Passive investors, those who put their money into an asset and leave it be, are looking like the smart guys now that fees charged by the asset management industry are coming under fire. Not only that, but active management has underperformed ETFs and other passive investment plans as seen in the chart below.
As far as Ghana is concerned I am unaware of any ETF tracking the Ghana Stock Exchange Composite Index (GSE-CI). And even if there were, I don’t think it would be attractive to investors because the GSE-CI was down 13% in 2015 and is down 8.5% so far this year. Investment in t-bills would be better, as the 91-days rate is at a generous 22%. However the best performing mutual fund is returning an impressive 37.86%.
Personally, I am a fun of passive investing.
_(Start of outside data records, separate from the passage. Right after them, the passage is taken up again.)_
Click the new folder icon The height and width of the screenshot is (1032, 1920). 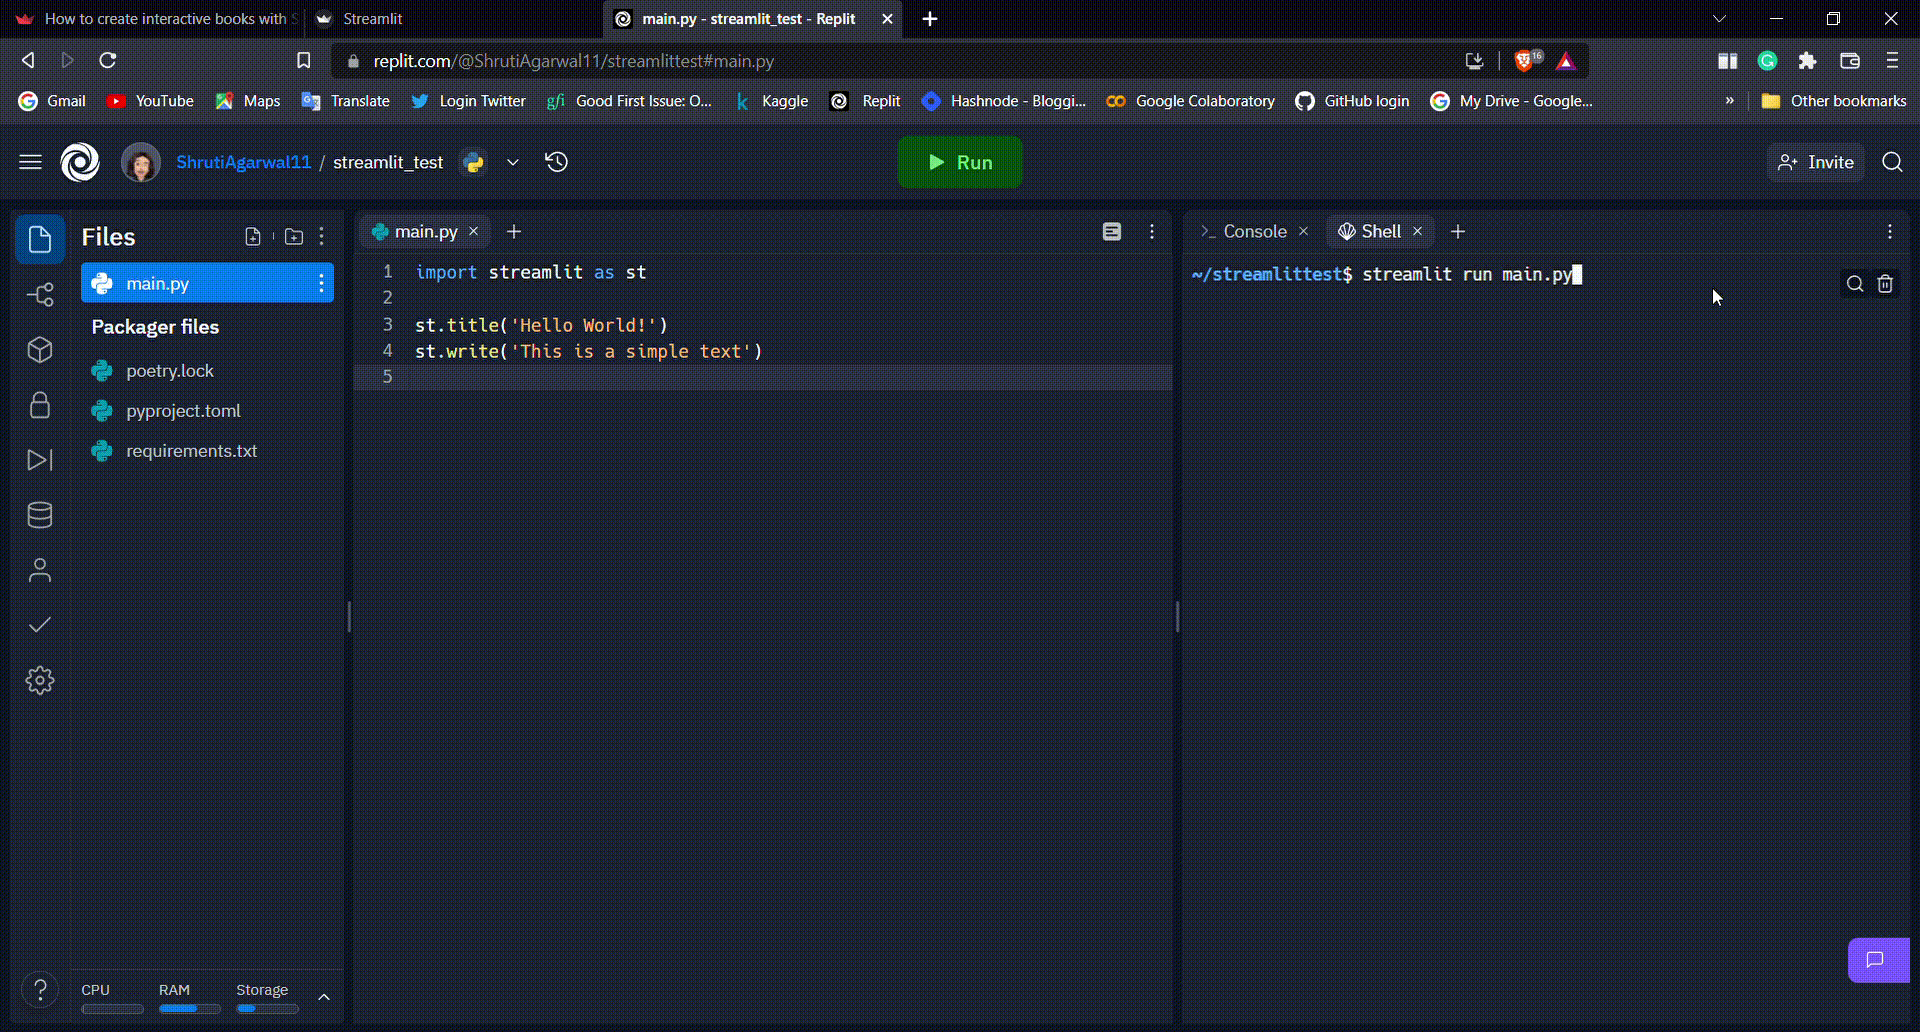(x=294, y=237)
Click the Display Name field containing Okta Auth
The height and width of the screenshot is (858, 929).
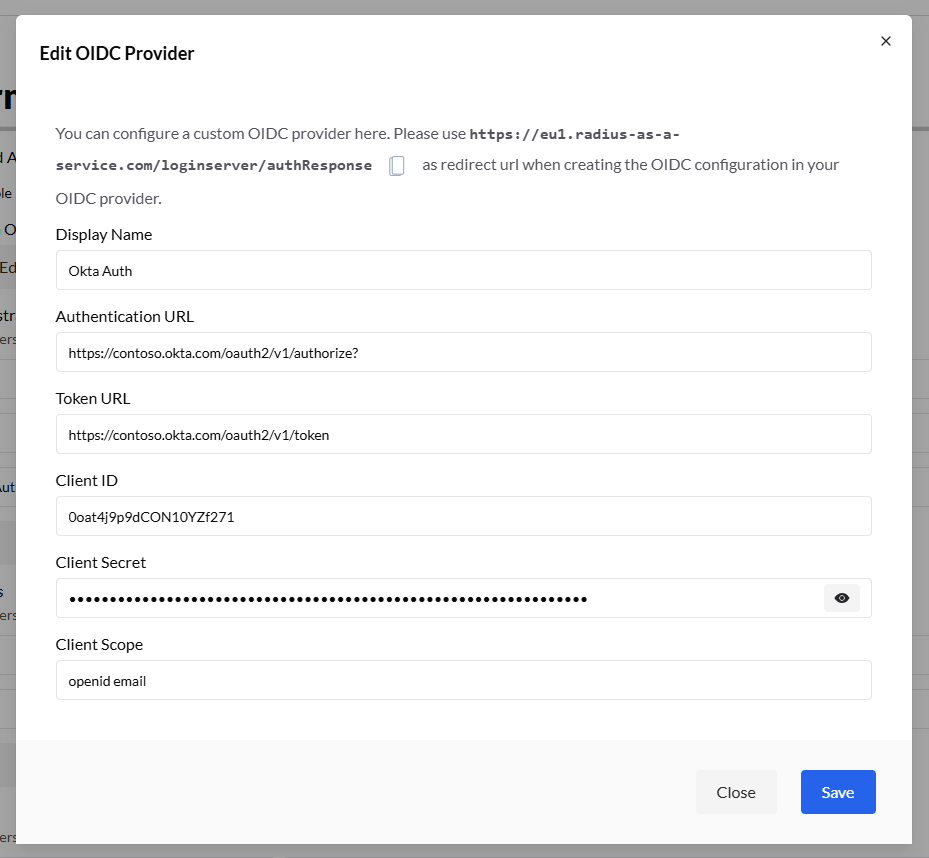463,270
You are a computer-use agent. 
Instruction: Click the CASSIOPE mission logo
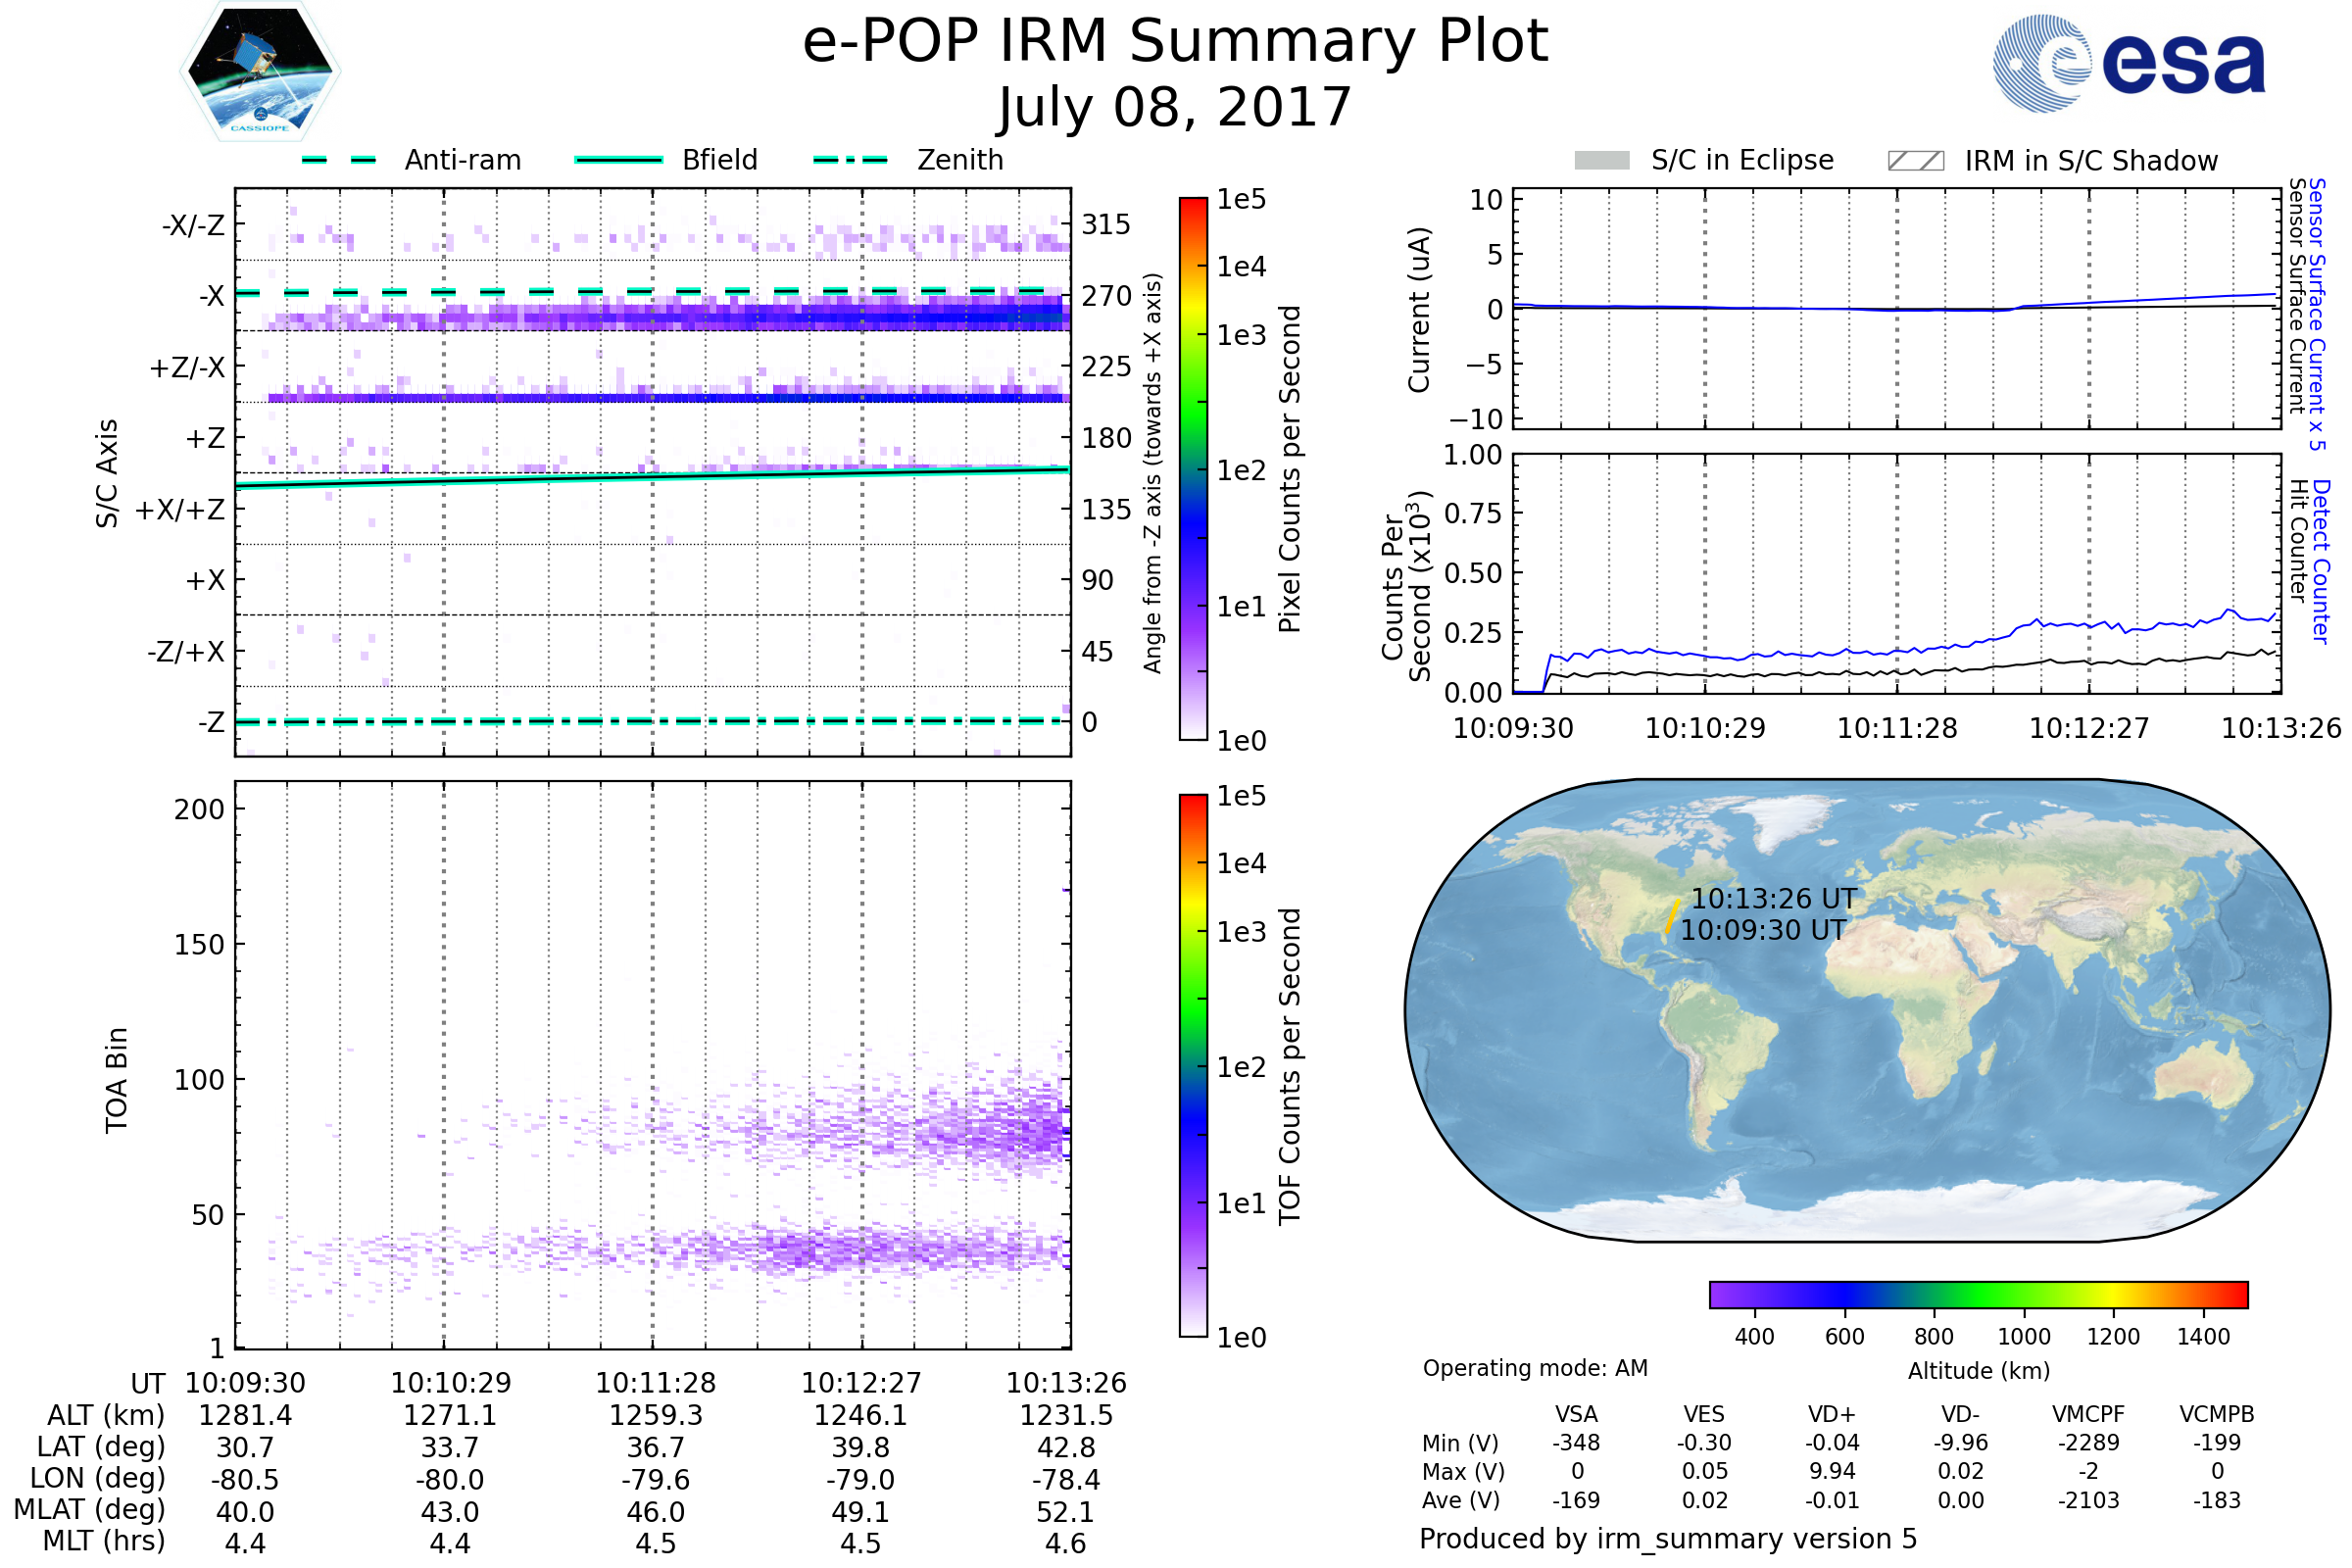[x=260, y=72]
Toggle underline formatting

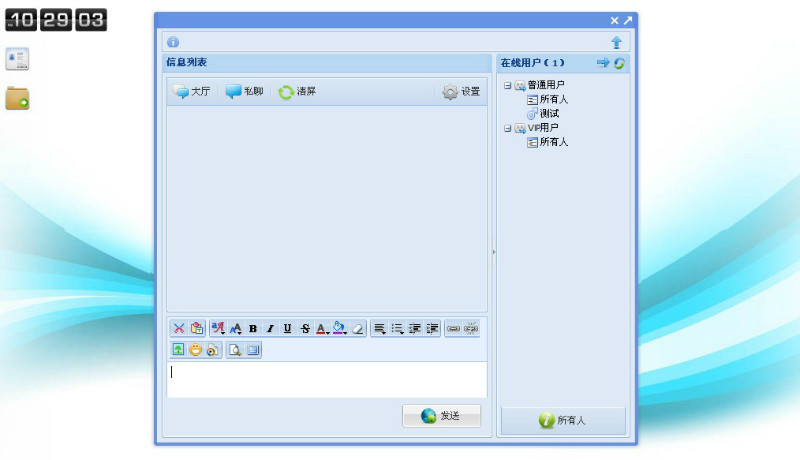click(287, 328)
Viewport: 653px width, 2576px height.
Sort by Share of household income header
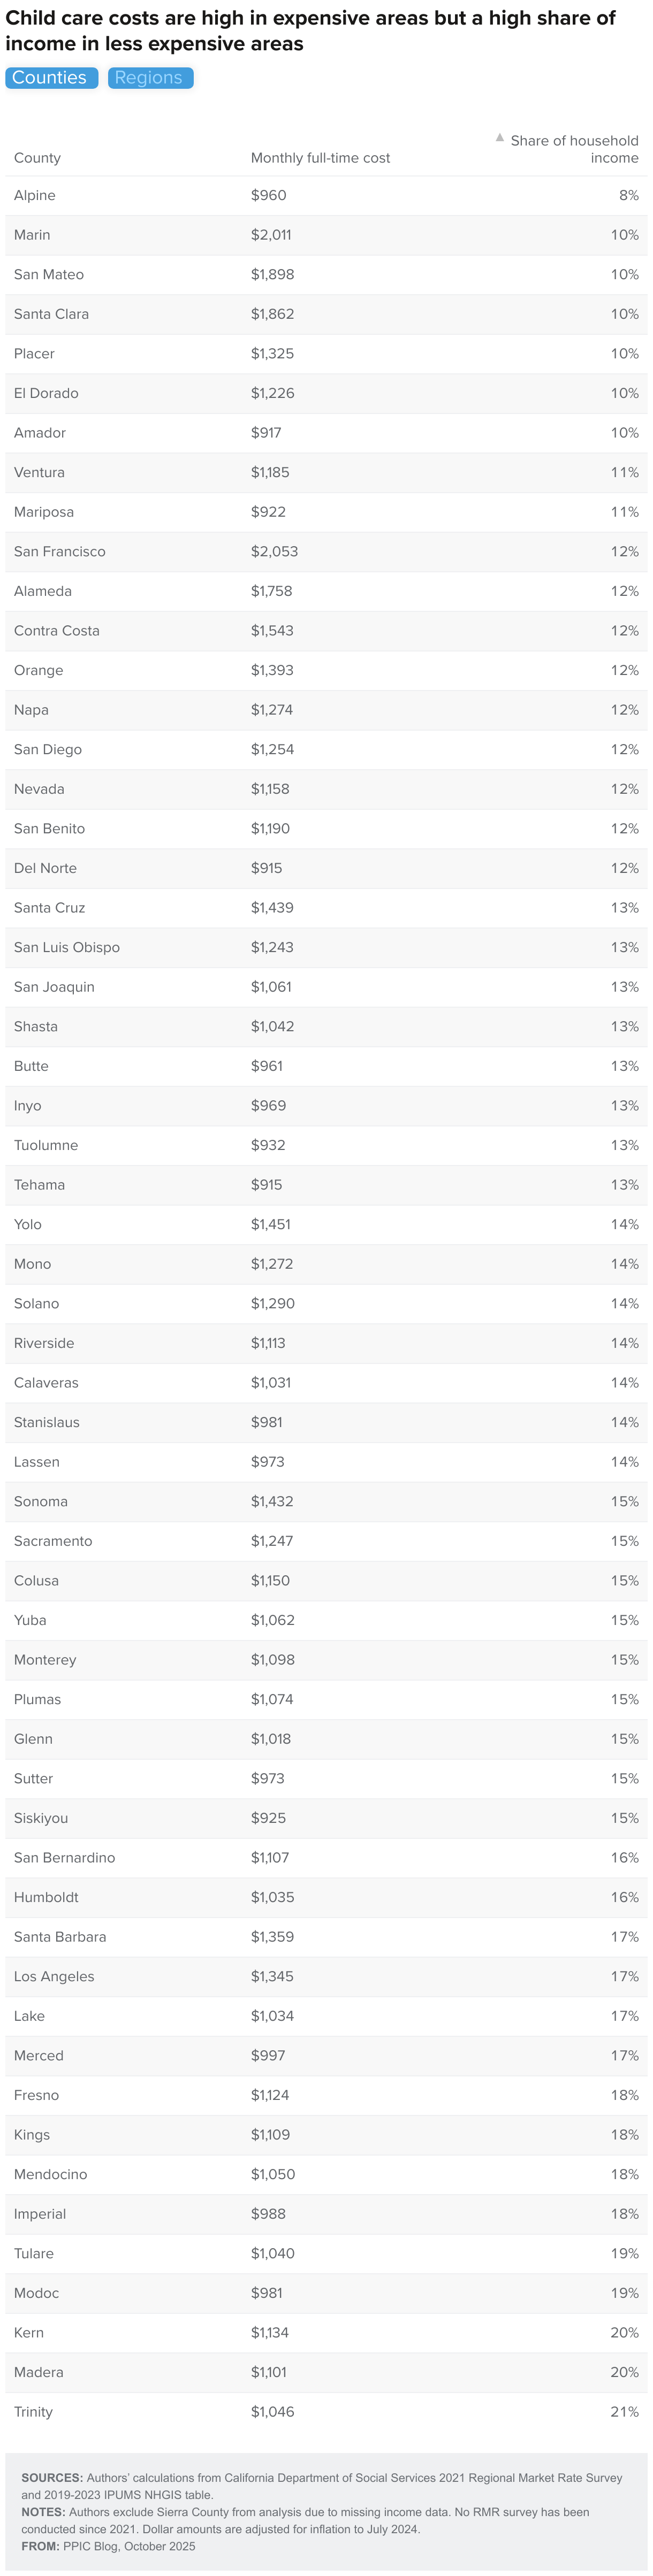pos(574,149)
But at this stage of my life with little in assets and hopefully a long career ahead I have no choice than to be an active investor. And I am sure it is same for many other people.
This is not to say that many people are actively trading their capital. What is happening is that people are taking decisions everyday on whether to start a business, to further their education, to seek a certification, to get married, to take a mortgage, to seek a gym subscription, to buy a car, and so on. All of these are investment decisions. We’re investing in improving our future earnings capacity and our overall well-being. Some of them will pay off well, others will not.
Since we’re all engaged in this active investment, it is even more important that we hedge our bets by picking a safe investment for when we can no longer make these calls. By that I mean a defined-benefits pension plan and an insurance policy. It is also important to seek professional financial advice – preferably on a one time payment basis – which explains the financial packages and implications to you so you can decide on what best works for you.